L'indomani montò cavallo e se ne andò in giro per la città preceduto dagli architetti; guardò a destra e a sinistra fino a che vide un posto che gli piaceva e disse: "Questo fa al caso mio." Allora presero il padrone del posto e lo portarono dal re, il quale lo risarcì dandogli tutto quello che voleva e anche di più. Quindi gli architetti si misero al lavoro mentre Abu Qir diceva loro: "Costruite così e così e fate questo e quello." E alla fine gli costruirono una tintoria che non aveva l'eguale; allora Abu Qir si presentò davanti al re e lo informò che la tintoria era stata costruita e che bisognava comperare le materie coloranti e gli attrezzi per farla funzionare. Allora il re disse: "Prendi questi quattromila dinàr come capitale e fammi vedere i frutti della tua arte." Abu Qir prese il denaro e andò al mercato, dove trovò che le materie necessarie per i colori erano abbondanti e non costavano quasi nulla; così comprò tutto quello che gli occorreva per tingere; poi il re gli mandò cinquecento pezze di stoffa ed egli le tinse in tutti i colori, poi le stese ad asciugare davanti alla porta della tintoria. Quando la gente che passava davanti alla bottega vide quella meraviglia mai vista, cominciò ad assieparsi sulla porta godendosi lo spettacolo e chiedendo al tintore: "Maestro, come si chiamano questi colori?" E Abu Qir rispondeva: "Questo è rosso, e quello è giallo, e quell'altro è verde," e così di seguito nominava tutti gli altri colori. Allora la gente si affrettò a portargli pezze di stoffa dicendogli: "Tingicela così e così e prenditi il prezzo che vuoi."
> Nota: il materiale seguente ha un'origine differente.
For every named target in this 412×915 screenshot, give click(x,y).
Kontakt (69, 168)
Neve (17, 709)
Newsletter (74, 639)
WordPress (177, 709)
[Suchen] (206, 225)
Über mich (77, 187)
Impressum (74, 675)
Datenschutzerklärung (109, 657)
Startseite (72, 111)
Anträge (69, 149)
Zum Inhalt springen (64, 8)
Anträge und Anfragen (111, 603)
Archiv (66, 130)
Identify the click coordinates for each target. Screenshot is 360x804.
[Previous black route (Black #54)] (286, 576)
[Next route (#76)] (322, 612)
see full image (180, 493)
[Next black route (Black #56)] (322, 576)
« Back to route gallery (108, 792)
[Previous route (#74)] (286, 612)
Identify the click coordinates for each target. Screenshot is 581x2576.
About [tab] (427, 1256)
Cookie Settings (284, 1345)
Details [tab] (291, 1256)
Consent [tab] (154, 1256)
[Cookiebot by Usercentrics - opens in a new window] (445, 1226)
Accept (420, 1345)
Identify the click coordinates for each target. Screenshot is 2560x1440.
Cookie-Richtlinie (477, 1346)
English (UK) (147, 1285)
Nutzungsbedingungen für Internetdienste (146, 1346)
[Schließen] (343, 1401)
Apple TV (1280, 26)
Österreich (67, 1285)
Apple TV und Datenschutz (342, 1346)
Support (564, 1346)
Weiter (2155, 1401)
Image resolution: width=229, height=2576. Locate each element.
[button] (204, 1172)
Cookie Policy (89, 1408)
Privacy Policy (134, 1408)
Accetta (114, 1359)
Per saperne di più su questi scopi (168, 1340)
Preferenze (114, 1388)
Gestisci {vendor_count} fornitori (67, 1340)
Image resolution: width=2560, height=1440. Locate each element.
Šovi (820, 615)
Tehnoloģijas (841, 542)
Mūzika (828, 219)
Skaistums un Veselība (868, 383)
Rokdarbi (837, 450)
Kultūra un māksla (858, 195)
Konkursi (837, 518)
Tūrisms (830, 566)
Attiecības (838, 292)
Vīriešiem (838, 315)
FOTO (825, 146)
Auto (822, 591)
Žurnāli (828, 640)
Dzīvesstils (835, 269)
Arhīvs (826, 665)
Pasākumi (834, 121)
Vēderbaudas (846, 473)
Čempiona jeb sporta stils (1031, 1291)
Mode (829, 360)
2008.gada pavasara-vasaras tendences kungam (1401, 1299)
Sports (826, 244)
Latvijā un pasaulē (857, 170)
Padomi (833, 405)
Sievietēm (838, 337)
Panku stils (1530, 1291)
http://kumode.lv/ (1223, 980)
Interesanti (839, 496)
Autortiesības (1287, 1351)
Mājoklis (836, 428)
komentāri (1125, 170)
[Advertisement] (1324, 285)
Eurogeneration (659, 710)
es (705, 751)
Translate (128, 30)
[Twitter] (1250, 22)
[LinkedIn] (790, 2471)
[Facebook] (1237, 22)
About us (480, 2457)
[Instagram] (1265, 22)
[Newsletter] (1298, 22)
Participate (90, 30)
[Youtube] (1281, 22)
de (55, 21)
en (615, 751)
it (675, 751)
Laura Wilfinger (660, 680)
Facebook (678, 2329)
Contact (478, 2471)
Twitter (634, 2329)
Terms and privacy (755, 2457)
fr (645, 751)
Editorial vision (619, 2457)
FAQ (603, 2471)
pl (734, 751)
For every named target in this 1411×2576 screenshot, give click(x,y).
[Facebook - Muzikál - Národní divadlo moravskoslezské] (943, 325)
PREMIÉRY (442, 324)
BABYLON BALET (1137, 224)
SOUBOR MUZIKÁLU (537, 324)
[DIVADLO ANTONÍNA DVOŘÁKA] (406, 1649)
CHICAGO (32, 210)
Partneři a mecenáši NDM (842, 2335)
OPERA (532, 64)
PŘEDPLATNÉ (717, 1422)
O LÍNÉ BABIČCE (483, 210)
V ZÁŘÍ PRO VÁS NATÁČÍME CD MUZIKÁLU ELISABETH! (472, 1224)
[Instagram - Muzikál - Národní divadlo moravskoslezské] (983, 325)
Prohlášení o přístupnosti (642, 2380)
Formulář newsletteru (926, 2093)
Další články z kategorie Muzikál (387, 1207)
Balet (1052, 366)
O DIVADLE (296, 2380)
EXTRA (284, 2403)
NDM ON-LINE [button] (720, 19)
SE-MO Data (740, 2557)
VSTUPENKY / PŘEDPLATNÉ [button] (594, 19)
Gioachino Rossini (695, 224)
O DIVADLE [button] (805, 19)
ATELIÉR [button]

Quando ebbe finito di tingere le stoffe del re, Abu Qir le fece portare al Divano e come il re le vide ne fu molto contento e fece grandi donazioni al tintore. E inoltre tutti i soldati della guardia gli portarono delle stoffe dicendogli: "Tingicele così e così", e Abu Qir le tingeva secondo i loro desideri e quelli gli davano oro e argento. In breve la sua fama si diffuse ovunque e la sua bottega fu conosciuta come la «Tintoria del Sultano». Gli altri tintori non ebbero il coraggio di dir nulla contro di lui, ma si recarono alla sua bottega, gli baciarono le mani e, dopo essersi scusati per il modo in cui lo avevano trattato gli dissero: "Ti preghiamo di prenderci come tuoi lavoranti." Ma Abu Qir non volle prendere nessuno di loro, perché aveva già al suo servizio schiavi e schiave ed era diventato un uomo ricco. Questo per quanto riguarda Abu Qir.